Like the company’s first production, “Dust” (also an Oglesby/Kansas collaboration), “Little Bird” weaves a rich, emotionally nuanced tapestry around a story that is vital to women. While “Dust” was a period piece, “Little Bird” is much more contemporary. Set in an East Texas bayou, it tells the story of two teenage girls, best friends Willa and Peg, as they find themselves on the cusp of womanhood and suddenly under the gaze of predatory men.
Though a world premiere, this is clearly a play that has undergone a lot of thought and revision, thanks in part to dramaturg (and, with Oglesby and Kansas, co-producer) Katy Matz. Oglesby’s text is complex, layered and emotionally difficult at times, dealing as it does with issues of abuse and pedophilia. Underneath the darkness, though, shines the light of the girls’ friendship, a beacon to pull them through the dark swampland of their troubles. The relationship between the two women is the heart of the show, and the two actresses portraying the girls in this production keep that heart beating fervently.
Kenzie Stewart’s exuberant, innocent Peg is a stark and powerful contrast to the more reserved Willa, played by Franny Harold with a kind of uncomfortable wisdom that a girl Willa’s age should not have. From the first scene, it is clear that Willa has been traumatized in her past, and the play hints that she will not be spared further trauma in the future. Laney Neumann plays Margot, a ghost whom only Willa can see and who was murdered by her own abuser. Her poised performance, undergirded by childlike, kinetic playfulness, serves as a commentary on the ways in which society sexualizes young women, often with tragic results.

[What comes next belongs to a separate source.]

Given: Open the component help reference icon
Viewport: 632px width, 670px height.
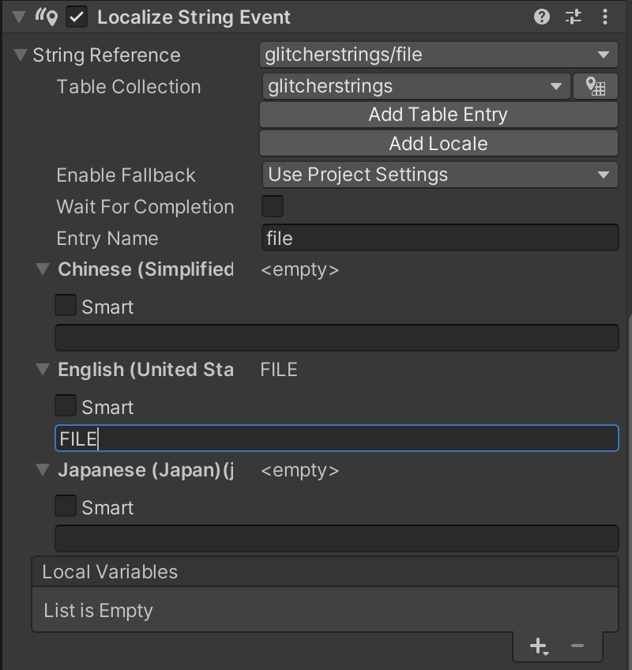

Rounding out the cast is Keith Adam Paxton as “The Hunter,” a shorthand title for the transmutation role he takes on as all the men in the play. Oglesby deliberately keeps the story free of noble or protective males, showcasing instead how different types of men — from family members, to strangers, to boyfriends — can be predatory towards young women. Paxton’s strength here is in the subtle differentiation he shows between different types of abusers, some of whom are merely creepy while others are violently dangerous, raising important questions about contemporary male culpability.
“Little Bird” is a play of relationships and small character moments, and Kansas wisely puts all the focus on her quartet of performers. She takes advantage of the enormous depth of the Dougherty Arts Center’s stage, creating power dynamics out of negative space and crafting instant transitions on Amanda Perry’s transformative set design, with the aid of Lindsey McGowan’s lush, saturated lighting and Christabel Lin’s somber violin score (played live by the composer herself).
With both “Dust” and “Little Bird” making vital contributions to important conversations surrounding the lives of Texas women, the Heartland Theatre Collective promises to be an important voice in Austin theater in the years to come, and Oglesby and Kansas a creative collaboration to watch out for.